--- Given request ---
Retype the following data line for line, with no changes at all.

------ Data for processing ------

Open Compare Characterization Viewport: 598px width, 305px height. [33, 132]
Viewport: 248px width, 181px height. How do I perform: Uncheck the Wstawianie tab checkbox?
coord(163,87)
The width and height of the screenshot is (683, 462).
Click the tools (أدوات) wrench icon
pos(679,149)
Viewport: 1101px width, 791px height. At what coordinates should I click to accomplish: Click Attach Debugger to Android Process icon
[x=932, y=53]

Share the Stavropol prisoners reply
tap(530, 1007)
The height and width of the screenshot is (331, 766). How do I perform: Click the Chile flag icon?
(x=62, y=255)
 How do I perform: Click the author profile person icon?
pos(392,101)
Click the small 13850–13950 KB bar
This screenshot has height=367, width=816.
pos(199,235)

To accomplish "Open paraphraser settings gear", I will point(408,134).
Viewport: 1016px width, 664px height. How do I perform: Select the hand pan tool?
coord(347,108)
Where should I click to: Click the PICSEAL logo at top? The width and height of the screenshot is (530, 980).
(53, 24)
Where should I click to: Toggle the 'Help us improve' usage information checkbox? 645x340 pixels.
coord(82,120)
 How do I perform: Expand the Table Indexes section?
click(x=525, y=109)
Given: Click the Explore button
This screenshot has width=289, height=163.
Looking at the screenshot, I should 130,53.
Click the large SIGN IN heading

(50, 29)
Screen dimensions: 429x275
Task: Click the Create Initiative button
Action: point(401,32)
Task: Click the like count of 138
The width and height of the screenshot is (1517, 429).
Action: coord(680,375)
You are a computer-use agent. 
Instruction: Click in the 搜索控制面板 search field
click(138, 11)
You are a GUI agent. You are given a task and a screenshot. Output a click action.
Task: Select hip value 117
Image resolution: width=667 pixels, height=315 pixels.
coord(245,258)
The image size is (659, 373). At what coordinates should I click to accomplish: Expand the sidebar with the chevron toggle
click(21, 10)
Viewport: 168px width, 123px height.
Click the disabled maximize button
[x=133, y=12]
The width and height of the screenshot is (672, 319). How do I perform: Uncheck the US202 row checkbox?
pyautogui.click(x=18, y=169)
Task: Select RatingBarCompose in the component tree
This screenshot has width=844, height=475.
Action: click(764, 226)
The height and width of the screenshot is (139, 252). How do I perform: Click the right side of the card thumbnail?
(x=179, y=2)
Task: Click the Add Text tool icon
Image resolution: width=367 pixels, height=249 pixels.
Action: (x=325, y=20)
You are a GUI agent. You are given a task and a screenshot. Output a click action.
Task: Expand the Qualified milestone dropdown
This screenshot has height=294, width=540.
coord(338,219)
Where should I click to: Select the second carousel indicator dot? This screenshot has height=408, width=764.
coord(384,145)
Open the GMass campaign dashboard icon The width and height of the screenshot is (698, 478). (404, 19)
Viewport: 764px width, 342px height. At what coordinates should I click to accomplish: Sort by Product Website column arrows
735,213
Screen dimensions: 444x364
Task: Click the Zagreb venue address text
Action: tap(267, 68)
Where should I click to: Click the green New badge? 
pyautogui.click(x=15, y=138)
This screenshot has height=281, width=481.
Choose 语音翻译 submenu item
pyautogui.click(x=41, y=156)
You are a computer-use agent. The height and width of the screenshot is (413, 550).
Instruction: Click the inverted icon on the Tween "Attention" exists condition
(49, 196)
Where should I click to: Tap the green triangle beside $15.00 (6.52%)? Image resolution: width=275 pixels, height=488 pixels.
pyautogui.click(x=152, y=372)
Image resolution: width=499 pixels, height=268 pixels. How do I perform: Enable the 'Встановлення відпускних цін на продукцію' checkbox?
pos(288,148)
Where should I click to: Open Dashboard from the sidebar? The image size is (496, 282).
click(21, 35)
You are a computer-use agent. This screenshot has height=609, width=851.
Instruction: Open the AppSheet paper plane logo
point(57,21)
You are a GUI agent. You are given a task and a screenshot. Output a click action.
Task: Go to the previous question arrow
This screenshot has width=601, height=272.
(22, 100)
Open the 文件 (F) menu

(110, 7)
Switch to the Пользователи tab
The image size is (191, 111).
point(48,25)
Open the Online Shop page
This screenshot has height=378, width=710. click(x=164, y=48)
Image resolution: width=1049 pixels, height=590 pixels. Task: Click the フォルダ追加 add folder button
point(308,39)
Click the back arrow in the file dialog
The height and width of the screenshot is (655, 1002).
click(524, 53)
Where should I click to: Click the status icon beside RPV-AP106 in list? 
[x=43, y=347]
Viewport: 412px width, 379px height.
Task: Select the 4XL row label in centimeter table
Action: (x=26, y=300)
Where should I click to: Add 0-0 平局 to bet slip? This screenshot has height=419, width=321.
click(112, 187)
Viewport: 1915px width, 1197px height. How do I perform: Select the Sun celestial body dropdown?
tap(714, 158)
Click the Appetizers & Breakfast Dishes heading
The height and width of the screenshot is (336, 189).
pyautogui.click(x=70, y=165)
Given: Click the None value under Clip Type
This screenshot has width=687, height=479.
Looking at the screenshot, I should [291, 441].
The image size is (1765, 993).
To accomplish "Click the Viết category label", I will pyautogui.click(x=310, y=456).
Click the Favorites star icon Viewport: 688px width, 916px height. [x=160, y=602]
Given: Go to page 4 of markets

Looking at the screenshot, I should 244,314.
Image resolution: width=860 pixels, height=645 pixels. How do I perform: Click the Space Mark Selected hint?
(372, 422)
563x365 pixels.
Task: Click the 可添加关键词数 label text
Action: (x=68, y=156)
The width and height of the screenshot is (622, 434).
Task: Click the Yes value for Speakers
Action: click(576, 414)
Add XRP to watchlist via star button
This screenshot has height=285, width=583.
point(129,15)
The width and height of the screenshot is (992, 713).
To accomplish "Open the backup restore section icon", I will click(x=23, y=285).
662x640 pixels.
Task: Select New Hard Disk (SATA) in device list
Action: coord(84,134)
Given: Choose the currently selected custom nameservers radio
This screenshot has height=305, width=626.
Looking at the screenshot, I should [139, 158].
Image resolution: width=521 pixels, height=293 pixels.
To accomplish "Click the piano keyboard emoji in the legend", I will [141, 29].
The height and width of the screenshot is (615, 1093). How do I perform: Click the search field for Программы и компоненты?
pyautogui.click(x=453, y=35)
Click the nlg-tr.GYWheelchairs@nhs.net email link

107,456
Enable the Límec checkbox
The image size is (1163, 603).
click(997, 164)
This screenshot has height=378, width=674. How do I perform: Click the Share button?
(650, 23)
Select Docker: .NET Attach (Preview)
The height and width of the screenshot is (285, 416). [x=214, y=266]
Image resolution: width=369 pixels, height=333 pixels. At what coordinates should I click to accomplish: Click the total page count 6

------

--- Response to this task ---
Open Compare Characterization Viewport: 598px width, 305px height. [33, 132]
Viewport: 248px width, 181px height. How do I perform: Uncheck the Wstawianie tab checkbox?
coord(163,87)
The width and height of the screenshot is (683, 462).
Click the tools (أدوات) wrench icon
pos(679,149)
Viewport: 1101px width, 791px height. At what coordinates should I click to accomplish: Click Attach Debugger to Android Process icon
[x=932, y=53]

Share the Stavropol prisoners reply
tap(530, 1007)
The height and width of the screenshot is (331, 766). How do I perform: Click the Chile flag icon?
(x=62, y=255)
 How do I perform: Click the author profile person icon?
pos(392,101)
Click the small 13850–13950 KB bar
This screenshot has height=367, width=816.
pos(199,235)

To accomplish "Open paraphraser settings gear", I will point(408,134).
Viewport: 1016px width, 664px height. How do I perform: Select the hand pan tool?
coord(347,108)
Where should I click to: Click the PICSEAL logo at top? The width and height of the screenshot is (530, 980).
(53, 24)
Where should I click to: Toggle the 'Help us improve' usage information checkbox? 645x340 pixels.
coord(82,120)
 How do I perform: Expand the Table Indexes section?
click(x=525, y=109)
Given: Click the Explore button
This screenshot has width=289, height=163.
Looking at the screenshot, I should 130,53.
Click the large SIGN IN heading

(50, 29)
Screen dimensions: 429x275
Task: Click the Create Initiative button
Action: point(401,32)
Task: Click the like count of 138
The width and height of the screenshot is (1517, 429).
Action: coord(680,375)
You are a computer-use agent. 
Instruction: Click in the 搜索控制面板 search field
click(138, 11)
You are a GUI agent. You are given a task and a screenshot. Output a click action.
Task: Select hip value 117
Image resolution: width=667 pixels, height=315 pixels.
coord(245,258)
The image size is (659, 373). At what coordinates should I click to accomplish: Expand the sidebar with the chevron toggle
click(21, 10)
Viewport: 168px width, 123px height.
Click the disabled maximize button
[x=133, y=12]
The width and height of the screenshot is (672, 319). How do I perform: Uncheck the US202 row checkbox?
pyautogui.click(x=18, y=169)
Task: Select RatingBarCompose in the component tree
This screenshot has width=844, height=475.
Action: click(764, 226)
The height and width of the screenshot is (139, 252). How do I perform: Click the right side of the card thumbnail?
(x=179, y=2)
Task: Click the Add Text tool icon
Image resolution: width=367 pixels, height=249 pixels.
Action: (x=325, y=20)
You are a GUI agent. You are given a task and a screenshot. Output a click action.
Task: Expand the Qualified milestone dropdown
This screenshot has height=294, width=540.
coord(338,219)
Where should I click to: Select the second carousel indicator dot? This screenshot has height=408, width=764.
coord(384,145)
Open the GMass campaign dashboard icon The width and height of the screenshot is (698, 478). (404, 19)
Viewport: 764px width, 342px height. At what coordinates should I click to accomplish: Sort by Product Website column arrows
735,213
Screen dimensions: 444x364
Task: Click the Zagreb venue address text
Action: tap(267, 68)
Where should I click to: Click the green New badge? 
pyautogui.click(x=15, y=138)
This screenshot has height=281, width=481.
Choose 语音翻译 submenu item
pyautogui.click(x=41, y=156)
You are a computer-use agent. The height and width of the screenshot is (413, 550).
Instruction: Click the inverted icon on the Tween "Attention" exists condition
(49, 196)
Where should I click to: Tap the green triangle beside $15.00 (6.52%)? Image resolution: width=275 pixels, height=488 pixels.
pyautogui.click(x=152, y=372)
Image resolution: width=499 pixels, height=268 pixels. How do I perform: Enable the 'Встановлення відпускних цін на продукцію' checkbox?
pos(288,148)
Where should I click to: Open Dashboard from the sidebar? The image size is (496, 282).
click(21, 35)
You are a computer-use agent. This screenshot has height=609, width=851.
Instruction: Open the AppSheet paper plane logo
point(57,21)
You are a GUI agent. You are given a task and a screenshot. Output a click action.
Task: Go to the previous question arrow
This screenshot has width=601, height=272.
(22, 100)
Open the 文件 (F) menu

(110, 7)
Switch to the Пользователи tab
The image size is (191, 111).
point(48,25)
Open the Online Shop page
This screenshot has height=378, width=710. click(x=164, y=48)
Image resolution: width=1049 pixels, height=590 pixels. Task: Click the フォルダ追加 add folder button
point(308,39)
Click the back arrow in the file dialog
The height and width of the screenshot is (655, 1002).
click(524, 53)
Where should I click to: Click the status icon beside RPV-AP106 in list? 
[x=43, y=347]
Viewport: 412px width, 379px height.
Task: Select the 4XL row label in centimeter table
Action: (x=26, y=300)
Where should I click to: Add 0-0 平局 to bet slip? This screenshot has height=419, width=321.
click(112, 187)
Viewport: 1915px width, 1197px height. How do I perform: Select the Sun celestial body dropdown?
tap(714, 158)
Click the Appetizers & Breakfast Dishes heading
The height and width of the screenshot is (336, 189).
pyautogui.click(x=70, y=165)
Given: Click the None value under Clip Type
This screenshot has width=687, height=479.
Looking at the screenshot, I should [291, 441].
The image size is (1765, 993).
To accomplish "Click the Viết category label", I will pyautogui.click(x=310, y=456).
Click the Favorites star icon Viewport: 688px width, 916px height. [x=160, y=602]
Given: Go to page 4 of markets

Looking at the screenshot, I should 244,314.
Image resolution: width=860 pixels, height=645 pixels. How do I perform: Click the Space Mark Selected hint?
(372, 422)
563x365 pixels.
Task: Click the 可添加关键词数 label text
Action: (x=68, y=156)
The width and height of the screenshot is (622, 434).
Task: Click the Yes value for Speakers
Action: click(576, 414)
Add XRP to watchlist via star button
This screenshot has height=285, width=583.
point(129,15)
The width and height of the screenshot is (992, 713).
To accomplish "Open the backup restore section icon", I will click(x=23, y=285).
662x640 pixels.
Task: Select New Hard Disk (SATA) in device list
Action: coord(84,134)
Given: Choose the currently selected custom nameservers radio
This screenshot has height=305, width=626.
Looking at the screenshot, I should [139, 158].
Image resolution: width=521 pixels, height=293 pixels.
To accomplish "Click the piano keyboard emoji in the legend", I will [141, 29].
The height and width of the screenshot is (615, 1093). How do I perform: Click the search field for Программы и компоненты?
pyautogui.click(x=453, y=35)
Click the nlg-tr.GYWheelchairs@nhs.net email link

107,456
Enable the Límec checkbox
The image size is (1163, 603).
click(997, 164)
This screenshot has height=378, width=674. How do I perform: Click the Share button?
(650, 23)
Select Docker: .NET Attach (Preview)
The height and width of the screenshot is (285, 416). [x=214, y=266]
Image resolution: width=369 pixels, height=333 pixels. At what coordinates should I click to accomplish: Click the total page count 6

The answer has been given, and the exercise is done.